Exercise → The records below hold a stretch from the line with "Where should I click to: Click the RDS" through the line with "Expand the user"; return exactly those lines, ends included, and nothing more.

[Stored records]
:::::

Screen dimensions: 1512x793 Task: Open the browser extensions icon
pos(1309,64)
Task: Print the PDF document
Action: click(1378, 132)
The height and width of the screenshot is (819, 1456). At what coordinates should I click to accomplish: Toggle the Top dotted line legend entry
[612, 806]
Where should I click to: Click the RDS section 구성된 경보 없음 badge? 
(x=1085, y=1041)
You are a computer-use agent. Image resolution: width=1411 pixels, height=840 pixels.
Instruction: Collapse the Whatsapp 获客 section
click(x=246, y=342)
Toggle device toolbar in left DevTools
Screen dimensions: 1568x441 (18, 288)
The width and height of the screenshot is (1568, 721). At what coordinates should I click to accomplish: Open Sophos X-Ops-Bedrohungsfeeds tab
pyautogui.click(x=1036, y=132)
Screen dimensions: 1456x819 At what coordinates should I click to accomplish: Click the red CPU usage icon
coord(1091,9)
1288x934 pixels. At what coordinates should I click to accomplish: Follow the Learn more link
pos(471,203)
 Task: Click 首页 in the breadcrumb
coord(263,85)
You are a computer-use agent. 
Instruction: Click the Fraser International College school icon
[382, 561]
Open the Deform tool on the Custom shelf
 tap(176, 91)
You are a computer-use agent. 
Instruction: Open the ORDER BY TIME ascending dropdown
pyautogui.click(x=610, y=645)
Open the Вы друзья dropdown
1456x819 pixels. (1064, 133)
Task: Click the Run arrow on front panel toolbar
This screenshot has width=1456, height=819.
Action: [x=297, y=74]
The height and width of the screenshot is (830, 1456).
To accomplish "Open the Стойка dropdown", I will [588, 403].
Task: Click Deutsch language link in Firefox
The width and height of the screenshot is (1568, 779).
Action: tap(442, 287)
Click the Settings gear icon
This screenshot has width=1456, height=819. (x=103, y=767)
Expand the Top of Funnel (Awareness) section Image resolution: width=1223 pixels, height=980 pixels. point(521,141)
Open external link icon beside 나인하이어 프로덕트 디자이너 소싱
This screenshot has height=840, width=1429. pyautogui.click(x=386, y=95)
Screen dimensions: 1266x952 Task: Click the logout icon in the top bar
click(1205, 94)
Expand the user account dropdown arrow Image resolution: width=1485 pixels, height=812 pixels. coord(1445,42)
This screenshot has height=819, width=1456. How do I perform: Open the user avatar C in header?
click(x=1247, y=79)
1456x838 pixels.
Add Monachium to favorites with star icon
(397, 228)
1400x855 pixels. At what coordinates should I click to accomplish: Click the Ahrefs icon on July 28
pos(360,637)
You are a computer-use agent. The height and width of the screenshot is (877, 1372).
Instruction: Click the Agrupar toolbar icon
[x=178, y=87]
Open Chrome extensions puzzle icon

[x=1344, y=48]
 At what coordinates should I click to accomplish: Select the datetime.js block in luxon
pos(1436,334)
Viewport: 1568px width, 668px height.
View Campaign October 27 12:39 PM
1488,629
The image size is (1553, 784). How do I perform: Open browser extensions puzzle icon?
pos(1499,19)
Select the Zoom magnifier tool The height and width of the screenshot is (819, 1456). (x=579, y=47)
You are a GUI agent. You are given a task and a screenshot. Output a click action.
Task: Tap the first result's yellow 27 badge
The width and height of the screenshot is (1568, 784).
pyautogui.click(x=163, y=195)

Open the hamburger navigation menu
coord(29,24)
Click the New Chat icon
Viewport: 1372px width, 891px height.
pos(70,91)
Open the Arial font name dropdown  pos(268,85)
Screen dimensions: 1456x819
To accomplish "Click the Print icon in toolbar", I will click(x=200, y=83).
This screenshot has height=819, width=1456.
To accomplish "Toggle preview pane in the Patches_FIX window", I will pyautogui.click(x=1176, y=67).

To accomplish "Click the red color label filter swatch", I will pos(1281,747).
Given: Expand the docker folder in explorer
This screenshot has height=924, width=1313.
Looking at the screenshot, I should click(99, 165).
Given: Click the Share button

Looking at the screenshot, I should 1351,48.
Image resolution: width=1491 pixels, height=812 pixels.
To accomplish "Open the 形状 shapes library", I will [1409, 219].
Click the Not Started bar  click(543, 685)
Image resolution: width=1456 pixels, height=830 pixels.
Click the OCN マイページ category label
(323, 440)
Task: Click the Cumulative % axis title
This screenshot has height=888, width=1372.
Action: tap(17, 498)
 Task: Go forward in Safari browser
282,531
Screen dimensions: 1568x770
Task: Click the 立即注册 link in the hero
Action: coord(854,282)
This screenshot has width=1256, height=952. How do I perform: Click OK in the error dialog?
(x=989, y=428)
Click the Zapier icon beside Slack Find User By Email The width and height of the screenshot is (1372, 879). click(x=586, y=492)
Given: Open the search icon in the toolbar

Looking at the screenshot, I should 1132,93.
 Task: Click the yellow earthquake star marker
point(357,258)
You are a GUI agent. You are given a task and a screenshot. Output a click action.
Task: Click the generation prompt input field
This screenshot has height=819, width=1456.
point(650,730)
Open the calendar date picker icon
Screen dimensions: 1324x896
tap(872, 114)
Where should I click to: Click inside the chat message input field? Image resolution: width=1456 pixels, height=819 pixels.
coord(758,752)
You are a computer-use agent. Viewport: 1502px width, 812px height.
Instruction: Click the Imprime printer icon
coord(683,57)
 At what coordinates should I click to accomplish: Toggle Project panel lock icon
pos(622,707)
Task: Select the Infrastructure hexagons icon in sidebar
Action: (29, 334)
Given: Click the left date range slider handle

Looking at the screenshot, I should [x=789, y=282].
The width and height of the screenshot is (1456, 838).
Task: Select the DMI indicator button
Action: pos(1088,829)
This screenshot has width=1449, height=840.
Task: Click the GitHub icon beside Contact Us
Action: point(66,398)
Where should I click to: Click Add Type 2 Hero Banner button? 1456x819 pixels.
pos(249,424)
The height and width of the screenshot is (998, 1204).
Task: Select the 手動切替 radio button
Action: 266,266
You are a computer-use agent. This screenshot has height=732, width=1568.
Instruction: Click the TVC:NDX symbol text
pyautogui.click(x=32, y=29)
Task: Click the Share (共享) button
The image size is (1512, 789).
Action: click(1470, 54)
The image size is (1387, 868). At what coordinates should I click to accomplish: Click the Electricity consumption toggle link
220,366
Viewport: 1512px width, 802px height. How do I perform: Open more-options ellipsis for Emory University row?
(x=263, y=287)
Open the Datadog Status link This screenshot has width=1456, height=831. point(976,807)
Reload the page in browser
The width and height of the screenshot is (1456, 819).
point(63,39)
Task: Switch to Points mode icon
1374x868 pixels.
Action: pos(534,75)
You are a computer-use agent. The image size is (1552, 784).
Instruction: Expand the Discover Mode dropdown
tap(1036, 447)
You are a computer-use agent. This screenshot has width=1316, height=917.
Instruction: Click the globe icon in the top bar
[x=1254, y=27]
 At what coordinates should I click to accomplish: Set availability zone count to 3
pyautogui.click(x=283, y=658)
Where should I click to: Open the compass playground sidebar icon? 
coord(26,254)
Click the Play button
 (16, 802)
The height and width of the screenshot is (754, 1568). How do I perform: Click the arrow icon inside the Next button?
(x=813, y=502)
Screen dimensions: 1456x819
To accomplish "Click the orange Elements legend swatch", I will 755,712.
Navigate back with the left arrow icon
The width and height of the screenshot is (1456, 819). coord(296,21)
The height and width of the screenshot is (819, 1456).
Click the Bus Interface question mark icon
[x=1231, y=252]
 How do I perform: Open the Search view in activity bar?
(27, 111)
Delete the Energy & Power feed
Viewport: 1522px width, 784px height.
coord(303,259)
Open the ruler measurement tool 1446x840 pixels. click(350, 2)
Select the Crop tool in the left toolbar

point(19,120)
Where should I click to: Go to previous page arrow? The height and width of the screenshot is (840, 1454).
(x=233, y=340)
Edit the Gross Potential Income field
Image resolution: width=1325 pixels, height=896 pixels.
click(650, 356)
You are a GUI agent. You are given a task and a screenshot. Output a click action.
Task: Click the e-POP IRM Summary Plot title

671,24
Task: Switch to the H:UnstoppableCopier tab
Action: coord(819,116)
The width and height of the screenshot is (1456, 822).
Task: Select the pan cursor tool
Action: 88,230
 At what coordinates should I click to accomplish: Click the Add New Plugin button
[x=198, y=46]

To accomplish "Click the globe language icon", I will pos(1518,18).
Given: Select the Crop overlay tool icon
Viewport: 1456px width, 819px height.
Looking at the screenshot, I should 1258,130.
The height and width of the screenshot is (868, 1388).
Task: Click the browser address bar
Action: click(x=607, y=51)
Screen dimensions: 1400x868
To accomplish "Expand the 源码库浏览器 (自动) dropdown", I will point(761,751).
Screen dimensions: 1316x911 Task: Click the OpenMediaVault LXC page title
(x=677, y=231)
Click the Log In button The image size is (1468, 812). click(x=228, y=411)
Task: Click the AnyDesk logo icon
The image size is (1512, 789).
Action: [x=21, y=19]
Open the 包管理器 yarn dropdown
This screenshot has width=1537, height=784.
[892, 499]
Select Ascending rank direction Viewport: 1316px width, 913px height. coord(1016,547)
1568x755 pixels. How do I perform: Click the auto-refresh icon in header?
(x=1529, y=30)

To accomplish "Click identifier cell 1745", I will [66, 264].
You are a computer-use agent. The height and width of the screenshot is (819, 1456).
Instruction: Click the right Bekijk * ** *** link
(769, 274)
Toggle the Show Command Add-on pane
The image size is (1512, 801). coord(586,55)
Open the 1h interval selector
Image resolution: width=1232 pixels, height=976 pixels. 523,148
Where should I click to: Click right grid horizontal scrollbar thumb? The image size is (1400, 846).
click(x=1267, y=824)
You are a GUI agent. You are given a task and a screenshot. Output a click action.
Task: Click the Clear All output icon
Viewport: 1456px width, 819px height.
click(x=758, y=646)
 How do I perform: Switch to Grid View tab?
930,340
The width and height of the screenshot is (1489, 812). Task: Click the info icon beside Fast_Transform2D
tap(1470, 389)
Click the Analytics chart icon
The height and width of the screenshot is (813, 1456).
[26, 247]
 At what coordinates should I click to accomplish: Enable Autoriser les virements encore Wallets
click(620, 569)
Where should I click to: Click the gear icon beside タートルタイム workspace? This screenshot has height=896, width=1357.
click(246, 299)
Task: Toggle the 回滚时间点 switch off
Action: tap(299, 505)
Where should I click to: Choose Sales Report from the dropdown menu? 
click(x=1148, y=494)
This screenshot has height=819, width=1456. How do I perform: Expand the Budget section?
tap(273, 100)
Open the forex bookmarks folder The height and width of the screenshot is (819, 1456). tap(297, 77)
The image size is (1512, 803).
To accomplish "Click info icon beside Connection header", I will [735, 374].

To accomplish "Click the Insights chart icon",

:::::

Solution below →
Where should I click to: Click the RDS section 구성된 경보 없음 badge? 
(x=1085, y=1041)
You are a computer-use agent. Image resolution: width=1411 pixels, height=840 pixels.
Instruction: Collapse the Whatsapp 获客 section
click(x=246, y=342)
Toggle device toolbar in left DevTools
Screen dimensions: 1568x441 (18, 288)
The width and height of the screenshot is (1568, 721). At what coordinates should I click to accomplish: Open Sophos X-Ops-Bedrohungsfeeds tab
pyautogui.click(x=1036, y=132)
Screen dimensions: 1456x819 At what coordinates should I click to accomplish: Click the red CPU usage icon
coord(1091,9)
1288x934 pixels. At what coordinates should I click to accomplish: Follow the Learn more link
pos(471,203)
 Task: Click 首页 in the breadcrumb
coord(263,85)
You are a computer-use agent. 
Instruction: Click the Fraser International College school icon
[382, 561]
Open the Deform tool on the Custom shelf
 tap(176, 91)
You are a computer-use agent. 
Instruction: Open the ORDER BY TIME ascending dropdown
pyautogui.click(x=610, y=645)
Open the Вы друзья dropdown
1456x819 pixels. (1064, 133)
Task: Click the Run arrow on front panel toolbar
This screenshot has width=1456, height=819.
Action: [x=297, y=74]
The height and width of the screenshot is (830, 1456).
To accomplish "Open the Стойка dropdown", I will [588, 403].
Task: Click Deutsch language link in Firefox
The width and height of the screenshot is (1568, 779).
Action: tap(442, 287)
Click the Settings gear icon
This screenshot has width=1456, height=819. (x=103, y=767)
Expand the Top of Funnel (Awareness) section Image resolution: width=1223 pixels, height=980 pixels. point(521,141)
Open external link icon beside 나인하이어 프로덕트 디자이너 소싱
This screenshot has height=840, width=1429. pyautogui.click(x=386, y=95)
Screen dimensions: 1266x952 Task: Click the logout icon in the top bar
click(1205, 94)
Expand the user account dropdown arrow Image resolution: width=1485 pixels, height=812 pixels. coord(1445,42)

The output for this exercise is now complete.